Documentation
¶
Overview ¶
Package llama is the graduated local coding-node runtime: a persistent, workspace-scoped inference session that keeps a stable prefix's KV hot and re-prefills only the changed suffix (the live warm-reuse hot path), distinct from the toy fixed-constant `local` provider.
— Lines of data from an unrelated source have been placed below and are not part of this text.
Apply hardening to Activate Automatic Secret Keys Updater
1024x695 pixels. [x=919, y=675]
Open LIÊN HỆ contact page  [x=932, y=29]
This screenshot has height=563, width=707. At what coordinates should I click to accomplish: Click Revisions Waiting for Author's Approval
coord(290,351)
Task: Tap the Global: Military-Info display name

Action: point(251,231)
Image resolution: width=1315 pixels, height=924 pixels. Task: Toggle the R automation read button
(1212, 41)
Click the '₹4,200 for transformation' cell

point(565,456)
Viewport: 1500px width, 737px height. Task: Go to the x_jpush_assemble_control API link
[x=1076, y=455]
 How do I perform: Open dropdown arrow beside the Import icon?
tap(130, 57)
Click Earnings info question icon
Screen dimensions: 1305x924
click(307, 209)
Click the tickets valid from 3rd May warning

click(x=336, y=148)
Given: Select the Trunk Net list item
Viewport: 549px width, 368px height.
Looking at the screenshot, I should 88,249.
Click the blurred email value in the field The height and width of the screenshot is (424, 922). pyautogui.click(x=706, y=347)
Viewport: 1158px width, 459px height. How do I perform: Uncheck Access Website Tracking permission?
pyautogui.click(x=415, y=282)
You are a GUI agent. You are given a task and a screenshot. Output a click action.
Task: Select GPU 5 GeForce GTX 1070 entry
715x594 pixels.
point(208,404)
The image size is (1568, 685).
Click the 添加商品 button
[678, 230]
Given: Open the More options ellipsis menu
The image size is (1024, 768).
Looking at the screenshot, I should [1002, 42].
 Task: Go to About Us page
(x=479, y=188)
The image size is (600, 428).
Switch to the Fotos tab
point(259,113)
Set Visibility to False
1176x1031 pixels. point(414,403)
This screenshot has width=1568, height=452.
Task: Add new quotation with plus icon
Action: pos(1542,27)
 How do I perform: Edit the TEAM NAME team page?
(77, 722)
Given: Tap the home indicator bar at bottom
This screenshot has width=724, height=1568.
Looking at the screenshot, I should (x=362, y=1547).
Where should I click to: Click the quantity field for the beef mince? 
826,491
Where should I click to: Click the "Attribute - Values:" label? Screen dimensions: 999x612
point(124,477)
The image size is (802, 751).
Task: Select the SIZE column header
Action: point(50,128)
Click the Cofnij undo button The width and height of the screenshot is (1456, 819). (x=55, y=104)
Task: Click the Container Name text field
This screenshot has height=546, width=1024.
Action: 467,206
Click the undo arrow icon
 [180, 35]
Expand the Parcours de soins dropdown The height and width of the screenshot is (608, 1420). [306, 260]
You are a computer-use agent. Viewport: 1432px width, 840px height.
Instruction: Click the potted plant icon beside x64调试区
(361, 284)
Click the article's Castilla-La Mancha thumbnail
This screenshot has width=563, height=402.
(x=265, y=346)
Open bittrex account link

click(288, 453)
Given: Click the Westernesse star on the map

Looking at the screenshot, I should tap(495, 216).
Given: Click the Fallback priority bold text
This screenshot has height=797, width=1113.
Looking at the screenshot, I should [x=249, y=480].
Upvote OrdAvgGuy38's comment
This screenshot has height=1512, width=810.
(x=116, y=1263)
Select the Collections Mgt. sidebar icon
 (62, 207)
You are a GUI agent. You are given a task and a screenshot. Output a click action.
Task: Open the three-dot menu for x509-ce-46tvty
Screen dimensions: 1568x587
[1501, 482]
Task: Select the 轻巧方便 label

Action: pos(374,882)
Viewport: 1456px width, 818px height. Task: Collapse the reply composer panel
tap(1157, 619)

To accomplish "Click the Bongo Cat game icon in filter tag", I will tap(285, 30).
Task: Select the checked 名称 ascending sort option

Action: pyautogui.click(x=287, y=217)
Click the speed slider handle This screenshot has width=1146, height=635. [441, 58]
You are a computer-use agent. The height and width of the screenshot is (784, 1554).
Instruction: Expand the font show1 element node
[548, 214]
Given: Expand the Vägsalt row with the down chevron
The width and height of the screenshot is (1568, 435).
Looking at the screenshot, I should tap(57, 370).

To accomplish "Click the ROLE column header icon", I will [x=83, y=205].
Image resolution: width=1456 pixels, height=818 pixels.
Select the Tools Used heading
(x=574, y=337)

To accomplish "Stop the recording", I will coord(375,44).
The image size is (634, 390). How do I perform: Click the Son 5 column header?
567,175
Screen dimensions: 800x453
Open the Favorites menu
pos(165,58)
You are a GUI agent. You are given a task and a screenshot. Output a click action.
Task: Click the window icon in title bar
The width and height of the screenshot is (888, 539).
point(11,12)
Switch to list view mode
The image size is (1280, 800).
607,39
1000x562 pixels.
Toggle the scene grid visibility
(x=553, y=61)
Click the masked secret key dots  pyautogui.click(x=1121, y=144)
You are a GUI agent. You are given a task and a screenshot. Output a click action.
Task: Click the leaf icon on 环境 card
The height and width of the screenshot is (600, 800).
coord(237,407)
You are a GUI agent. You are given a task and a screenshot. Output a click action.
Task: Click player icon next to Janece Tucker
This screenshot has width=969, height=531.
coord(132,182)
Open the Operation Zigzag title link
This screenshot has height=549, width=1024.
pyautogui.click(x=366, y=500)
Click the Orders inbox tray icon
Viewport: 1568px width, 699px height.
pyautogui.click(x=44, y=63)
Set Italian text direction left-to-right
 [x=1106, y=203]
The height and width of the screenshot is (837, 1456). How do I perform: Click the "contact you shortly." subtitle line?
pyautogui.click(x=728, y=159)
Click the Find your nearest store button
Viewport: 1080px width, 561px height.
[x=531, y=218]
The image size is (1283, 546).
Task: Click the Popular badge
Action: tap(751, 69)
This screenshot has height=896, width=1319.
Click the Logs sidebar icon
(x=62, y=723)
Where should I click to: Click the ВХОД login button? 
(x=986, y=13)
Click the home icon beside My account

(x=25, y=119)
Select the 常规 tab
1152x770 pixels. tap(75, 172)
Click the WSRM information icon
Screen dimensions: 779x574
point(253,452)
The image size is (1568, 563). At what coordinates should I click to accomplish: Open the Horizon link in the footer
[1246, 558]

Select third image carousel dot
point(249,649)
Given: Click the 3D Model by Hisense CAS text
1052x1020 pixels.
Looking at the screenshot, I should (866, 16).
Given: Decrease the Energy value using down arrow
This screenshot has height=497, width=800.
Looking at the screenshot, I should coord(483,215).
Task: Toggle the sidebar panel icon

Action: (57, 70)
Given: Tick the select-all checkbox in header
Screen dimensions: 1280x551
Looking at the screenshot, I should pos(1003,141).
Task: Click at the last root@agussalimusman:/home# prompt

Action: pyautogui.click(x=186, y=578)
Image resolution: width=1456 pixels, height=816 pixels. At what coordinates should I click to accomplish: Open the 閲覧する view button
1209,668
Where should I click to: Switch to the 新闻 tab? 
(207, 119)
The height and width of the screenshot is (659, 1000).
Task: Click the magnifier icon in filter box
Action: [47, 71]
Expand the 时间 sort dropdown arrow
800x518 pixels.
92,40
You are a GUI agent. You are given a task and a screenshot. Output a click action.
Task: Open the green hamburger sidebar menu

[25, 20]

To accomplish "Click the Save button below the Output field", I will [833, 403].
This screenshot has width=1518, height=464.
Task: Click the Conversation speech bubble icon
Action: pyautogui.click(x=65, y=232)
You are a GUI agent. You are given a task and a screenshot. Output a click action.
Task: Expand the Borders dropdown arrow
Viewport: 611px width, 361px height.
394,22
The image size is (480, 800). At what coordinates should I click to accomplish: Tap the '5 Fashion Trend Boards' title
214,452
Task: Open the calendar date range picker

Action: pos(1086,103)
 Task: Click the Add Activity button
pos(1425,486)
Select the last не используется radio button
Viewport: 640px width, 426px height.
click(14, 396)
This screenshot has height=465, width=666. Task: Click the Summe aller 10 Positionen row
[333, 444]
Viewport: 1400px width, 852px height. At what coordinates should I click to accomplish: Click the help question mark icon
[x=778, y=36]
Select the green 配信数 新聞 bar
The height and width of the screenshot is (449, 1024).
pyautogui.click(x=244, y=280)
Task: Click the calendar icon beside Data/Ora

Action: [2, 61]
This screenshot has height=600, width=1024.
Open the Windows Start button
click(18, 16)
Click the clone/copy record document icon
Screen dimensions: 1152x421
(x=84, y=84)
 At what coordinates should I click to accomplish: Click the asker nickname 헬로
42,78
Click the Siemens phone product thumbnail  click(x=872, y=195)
This package defines the backend-neutral session contract. The native adapter (the CGO llama.cpp session) now lives behind the modeld boundary and implements runtime/transport; no backend is registered in this build, so SessionAvailable reports false and the provider returns "unavailable". Product code talks to Session, never to llama.cpp or OpenVINO concepts. The hot coding loop is EnsurePrefix -> PrefillSuffix -> Decode on a live session.
Index ¶
- Variables
- func EmbedAvailable() bool
- func HashTokenIDs(tokens []int) string
- func NewContextOverflowError(stage string, resident, additional, numCtx int) error
- func NewManifestMismatchError(reason string) error
- func NewUnsupportedFeatureError(feature string) error
- func SessionAvailable() bool
- func SetEmbedFunc(f EmbedFunc)
- func SetSessionFactory(f SessionFactory)
- type Config
- type ContextManifest
- type ContextOverflowError
- type ContextReport
- type DecodeConfig
- type EmbedFunc
- type ManifestMismatchError
- type ManifestSegment
- type PrefixInput
- type PrefixStatus
- type Session
- type SessionFactory
- type StreamChunk
- type SuffixInput
- type SuffixStatus
- type TokenizeFunc
- type UnsupportedFeatureError
Constants ¶
This section is empty.
Variables ¶
var ( // this binary. ErrSessionUnavailable = errors.New("llama: session backend unavailable") // ErrSessionClosed means the caller used a closed persistent session. ErrSessionClosed = errors.New("llama: session closed") // ErrContextOverflow means a prefix, suffix, or decode would exceed NumCtx. ErrContextOverflow = errors.New("llama: context overflow") // ErrUnsupportedFeature marks explicit product-surface gaps such as tools. ErrUnsupportedFeature = errors.New("llama: unsupported feature") // ErrSessionFatal means the backend marked the session unusable and callers // must evict it instead of trying to reuse resident KV. ErrSessionFatal = errors.New("llama: session fatal") )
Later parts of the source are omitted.